И мы, спускаясь по насыпи, подходим к ним.
Суслики ноют сфоткаться, пытаются приманить лебедя и запредельно радостно пищат, обмирая от восторга, когда лебедь горделиво подплывает к берегу и снисходительно косится на них черным глазом.
Лебедь расправляет крылья, взмахивает ими. И откуда-то с неба планирует второй, опускается грациозно на воду, и счастье сусликов не поддается описанию.
Они даже не шевелятся, смотрят широко распахнутыми глазами и улыбаются во весь рот.
И такими они мне нравятся гораздо больше.
Домой мы возвращаемся поздно.
Ибо почти половину пути мы идем пешком.
Гуляем.
И рассматриваем город, ибо как возмущается Эль: «Когда мы последний раз шатались?!»
Приходится вспоминать, а потом признавать, что давно, шатались просто так по городу мы очень давно. И вообще все наши прогулки за последний год сводились от остановки к корпусу и от корпуса к остановке.
В общем, наверстать упущенное мы обязаны, тем более спешить мне некуда.
Идем мы медленно, и Эль, оказавшийся тайным краеведом, рассказывает про усадьбы и травит исторические байки.

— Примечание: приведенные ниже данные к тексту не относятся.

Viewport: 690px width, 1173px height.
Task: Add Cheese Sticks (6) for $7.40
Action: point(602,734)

Про Дом Союзов, усадьбу Жихова и неомавританский стиль суслики пропускают мимо ушей, им больше интересно про подземный ход под площадью и клад на одном из перекрестков.
Тайный ход они требуют обследовать, а клад откапать.

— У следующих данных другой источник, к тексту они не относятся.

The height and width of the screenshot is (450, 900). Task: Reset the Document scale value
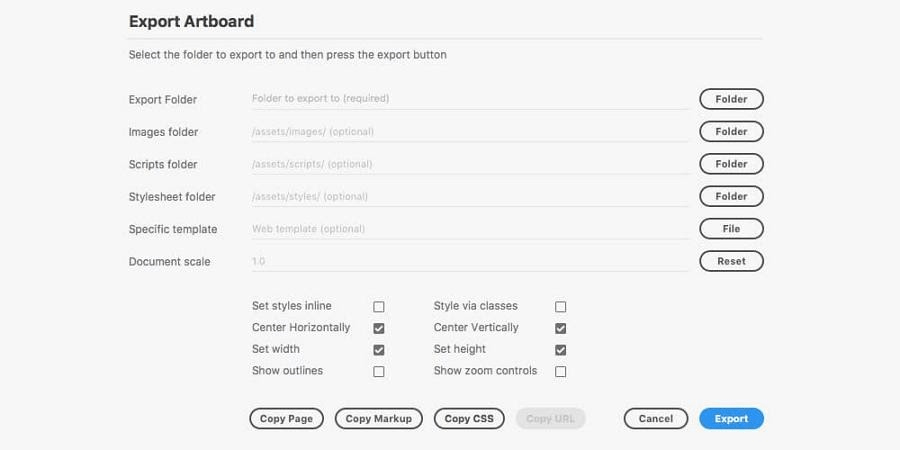coord(731,261)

И объяснять, что на месте жандармерии давно торговый центр и вход в подземный туннель завален, а выход в церковь, которой уже почти век нет, замурован приходится мне, ибо на очередной остановке Эль прощается и своевременно сваливает.
Зараза.
Поскольку отвечать, что вскрывать асфальт одного из центральных перекрестков в поисках клада, которого может и не быть, ибо анонимка — не гарант, никто не будет, тоже приходится мне.
И, уже подходя к дому, я все еще ищу ответы на очередные почему и рассказываю кто такой Колчак, коего столь подло упомянул Эль.
Самого Эля мысленно и не раз и непечатно упомянула я.
Сам бы попробовал ответить детям зачем убили царя, кто такие белые и почему они решили воевать с красными. И вообще нечестно, знаток истории, как оказалось, он, а вопросы ко мне.
Где справедливость?!
— А почему Ганина Яма? — вопрос летит от Яна.
— Что почему? — я переспрашиваю уже с раздражением, ибо ключи от квартиры находиться отказываются.